The National Institute of Standards and Technology has recommended using fingerprint and facial recognition technology for identification purposes at the nation’s borders. A NIST study, mandated under the Patriot Act and the Enhanced Border Security Act, states that at least two fingerprints should be used to positively identify visa applicants. NIST also recommends a dual system of face and fingerprints to verify the identity of visa holders at points of entry into the U.S.

Senior engineers at Sun had serious doubts about using Java to build commercial applications for the company’s Solaris operating system, according to a memo written by a Sun engineer that recently was leaked onto the Internet. “While the Java language provides many advantages over C and C++, its implementation on Solaris presents barriers to the delivery of reliable applications. These barriers prevent general acceptance of Java for production software within Sun,” according to the memo. The undated memo appears as something of an embarrassment for Sun, suggesting that the company had trouble implementing Java, which it invented, on its operating system. The company downplayed the significance of the memo, however, calling it “a 2-year-old document, which refers to an old implementation of Java technology. It doesn’t represent Sun’s position or the reality of our implementation today. The issues mentioned in the memo are irrelevant at this point,” the company said in a statement.

Microsoft last week continued its quest to turn the tide in an antitrust case brought against it by rival Sun by asking the U.S. Court of Appeals for the Fourth Circuit to set aside an injunction ordering Microsoft to offer Sun’s Java with Windows XP and some versions of Internet Explorer. The initial injunction was granted in December, but delayed last month by the appeals court for further review. Microsoft argues that Sun has not shown it suffered immediate and irreparable harm, which is required to enter a preliminary injunction.

As Sprint and BellSouth work with a court-ordered arbitrator to determine whether BellSouth Executive Vice President Gary Forsee can become Sprint’s new chief, Sprint’s current top executives remain on hold (see related column).

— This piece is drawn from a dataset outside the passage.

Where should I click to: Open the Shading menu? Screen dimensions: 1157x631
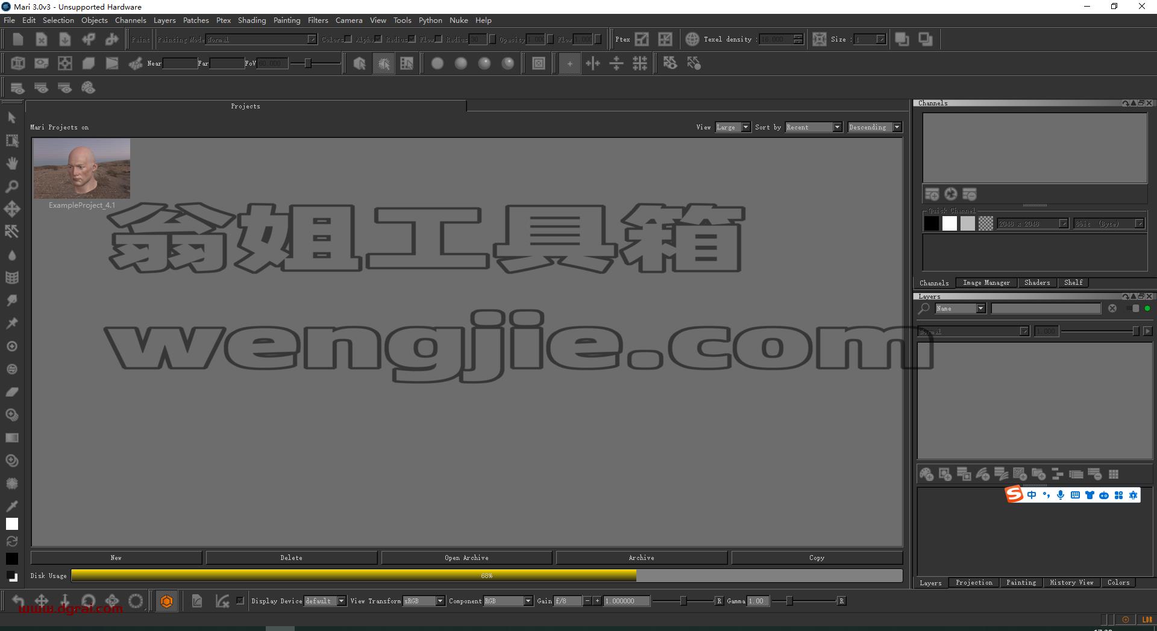point(252,20)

Sprint’s board of directors reportedly is pushing Chairman and CEO William Esrey and President and COO Ronald LeMay out the door because of questionable practices regarding their personal taxes. In a new twist last week, Sprint accounting firm Ernst & Young is saying that the stock options involved in the tax shelters it advised for Esrey and LeMay should be taxed after all.

On Friday, the White House released the “National Strategy to Protect Cyberspace,” which pulls back from some of the more controversial statements of the earlier draft,particulary regarding ISPs or universities failing to do as much as they might to help secure networks.But the final report does touch on some newer areas of interest to the White House, which wants to see federal agencies pull together under the newly-formed Department of Homeland Security to have a 24-7 cyberspace response center. The report advocates having the General Service Adminsitration and other agencies set up “test beds” to learn how to patch computer systems quickly. The report also urges agencies to practice “cyberspace preparedness” exercises as the Defense Department now does.